Masumlara Bela ve Musibet Gelmesi

Mademki bela ve musibetler hataların neticesi ve günahlara kefarettir. Neden musibet geldiği zaman sadece hata işleyen günahkar  insanlar değil de günahsız ve masum insanlarda zarar görür.?

Tarih: 26.01.2020 09:25:24
Okunma: 1947

Cevap

Evvela bilinmelidir ki Bir musibette depremde kazada vb. musibetlerde sadece kötü insanlar zarar görse masum ve günahsız zarar görmese idi imtihan sırrı bozulurdu. Hâlbuki dinde zorlama yoktur. İnsan bu dünyada iradesinde hürdür. Herkes kendi özgür iradesi ile kabul veya red edecek ki, sorumlu olsun. Yani musibetlerde bu ayrım yapılmış olsa idi Hz. Ebubekir gibi elmas ruhlu insanlarla Ebu Cehil gibi alçak ruhlar bribirinden ayrılmamış olurdu. Herkes iyilik yapmaya ve günahlardan kaçmaya mecbur olurdu. Yani sadece hata işleyen insanlara musibet gelse idi o insan bir tarz zorlama ile hata işlememeye yönlendirilecekti. 

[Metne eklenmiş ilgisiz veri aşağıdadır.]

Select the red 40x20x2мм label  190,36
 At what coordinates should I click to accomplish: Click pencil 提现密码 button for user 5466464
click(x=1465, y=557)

Ayrıca bu mesele kadere taalluk eden ve kâinatın Rabbi ve Halıkı olan Cenab-ı Hakk’ın bir kanunudur. Kur’an-ı Kerimde Rabbimiz şöyle buyurmaktadır; “Bir de öyle bir fitneden sakının ki o, içinizden sadece zulmedenlere erişmekle kalmaz (umuma sirayet ve hepsini perişan eder). Biliniz ki, Allah'ın azabı şiddetlidir.”(Enfal, 8/25)

Fakat şunu da iyi bilmek gerekir ki, musibetlerle günahsız insanların zarar görmesi onlar için bir kayıp ve haksızlık değildir. Bilakis malları sadaka canları şehadet mertebesine çıktığından bu durumun onlar için hayır ve güzellik olduğu da unutulmamalıdır. Yani bu onlar için hem bir temizlenme ham de bir nevi manevi makamları kazanmadır. Dünyada malını veya canını verip ahiretini kurtaran zarar ve zulüm görmemiş olur. Bu onun için daha büyük bir lütuftur. Zira bu dünya geçicidir ve dünya malı fanidir. Fani olan bu mal musibetle elinden çıksa sabretmek ve şükür etmek şartıyla ümit edilir ki; o mal ahirette kendisine baki bir surette tekrardan verilir. Eğer bedenine bir zarar gelse o beden ahirette kendisine en güzel surette tekrardan verilir.

Hem bu insanlar musibet sebebiyle daha da çok duaya, ibadete ve acizliği anlamaya yönelir. Dünyanın faniliğini ve ahireti düşünmeye başlar. Duaya ve ilticaya sarılır. Bu da yine onlar için büyük bir hayır olur. Her türlü zarar değil kazanmış olurlar.